Armonk, N.Y.-based Trinity will retain its heavy duty and specialty films division, which includes plants in Buffalo, N.Y., and Rocky Mount, Va. No purchase price was disclosed in an Aug. 7 news release from Livingston, N.J.-based Inteplast.
This is the third deal in 13 months for Inteplast, which bought can-liner maker Pitt Plastics Inc. in September, one month after acquiring consumer and commercial bag maker Minigrip. Inteplast will operate the Trinity units as part of its Integrated Bagging Systems (IBS) division.
Trinity “represents the quintessence of American manufacturing and family business, as embodied by four generations of the Freund family,” Inteplast founder and President John Young said in the release. “We appreciate what this heritage brings to our own group of companies.”
The acquisition “is a further investment in people and technology, and demonstrates our commitment to this industry,” Inteplast IBS division president Joe Chen added in the release.
The Lewistown and Pueblo plants together employ about 600. Inteplast officials said those plants will continue full operations.

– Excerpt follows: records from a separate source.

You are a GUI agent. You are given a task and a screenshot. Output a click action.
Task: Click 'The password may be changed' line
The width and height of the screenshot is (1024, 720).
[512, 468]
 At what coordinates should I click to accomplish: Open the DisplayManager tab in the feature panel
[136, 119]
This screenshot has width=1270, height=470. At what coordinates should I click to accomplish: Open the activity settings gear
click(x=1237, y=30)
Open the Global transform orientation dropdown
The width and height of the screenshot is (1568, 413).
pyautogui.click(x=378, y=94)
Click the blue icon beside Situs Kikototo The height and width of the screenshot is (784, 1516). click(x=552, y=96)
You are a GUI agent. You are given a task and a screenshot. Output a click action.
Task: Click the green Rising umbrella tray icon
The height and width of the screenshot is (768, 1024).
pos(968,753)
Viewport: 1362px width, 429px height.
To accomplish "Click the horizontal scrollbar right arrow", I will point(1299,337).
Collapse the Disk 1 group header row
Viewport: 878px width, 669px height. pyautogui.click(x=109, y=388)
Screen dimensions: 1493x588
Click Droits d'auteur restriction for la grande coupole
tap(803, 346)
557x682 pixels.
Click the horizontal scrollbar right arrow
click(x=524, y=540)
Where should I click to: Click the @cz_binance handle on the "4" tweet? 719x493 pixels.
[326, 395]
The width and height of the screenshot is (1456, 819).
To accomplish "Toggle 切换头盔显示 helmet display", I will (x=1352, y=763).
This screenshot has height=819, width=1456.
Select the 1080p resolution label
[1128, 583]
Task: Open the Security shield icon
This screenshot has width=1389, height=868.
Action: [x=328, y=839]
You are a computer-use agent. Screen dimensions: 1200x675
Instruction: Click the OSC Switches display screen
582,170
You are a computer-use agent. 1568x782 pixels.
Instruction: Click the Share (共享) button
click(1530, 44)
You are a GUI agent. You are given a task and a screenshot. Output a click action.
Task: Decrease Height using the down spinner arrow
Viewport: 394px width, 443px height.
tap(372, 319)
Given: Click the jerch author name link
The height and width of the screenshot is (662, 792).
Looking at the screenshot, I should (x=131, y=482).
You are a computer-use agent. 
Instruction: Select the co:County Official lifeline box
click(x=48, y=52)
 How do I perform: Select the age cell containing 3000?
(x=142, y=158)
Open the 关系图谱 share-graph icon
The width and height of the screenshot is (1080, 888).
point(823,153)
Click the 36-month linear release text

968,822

After the deal, Inteplast's IBC unit will become one of the leading manufacturers of plastic bags and foodservice items currently serving the private label and retail and grocery markets, officials said. The Trinity businesses complement Minigrip's reclosable bags, as well as other bags and food-service items made by the IBS division, they added.
Inteplast had competed with both Minigrip and the Trinity businesses before the acquisitions, a spokesperson said.
Trinity was founded in 1917 as a paper bag maker and entered the plastics market in 1979. Firm president Peter Freund said that Trinity “will continue to grow its business units in and around industrially-packed products in both large and small formats.”
“As for the consumer and carryout divisions [being sold to Inteplast], we cannot think of a better situation for our customers and employees than to be managed by [John Young] and the Inteplast Group.”
Inteplast ranks as North America's fourth-largest film and sheet maker, with annual sales estimated at $1.5 billion, according to a recent Plastics News industry ranking. The firm employs 3,300 at 28 plants, generating an estimated 65 percent of its sales from film and the remaining 35 percent from sheet.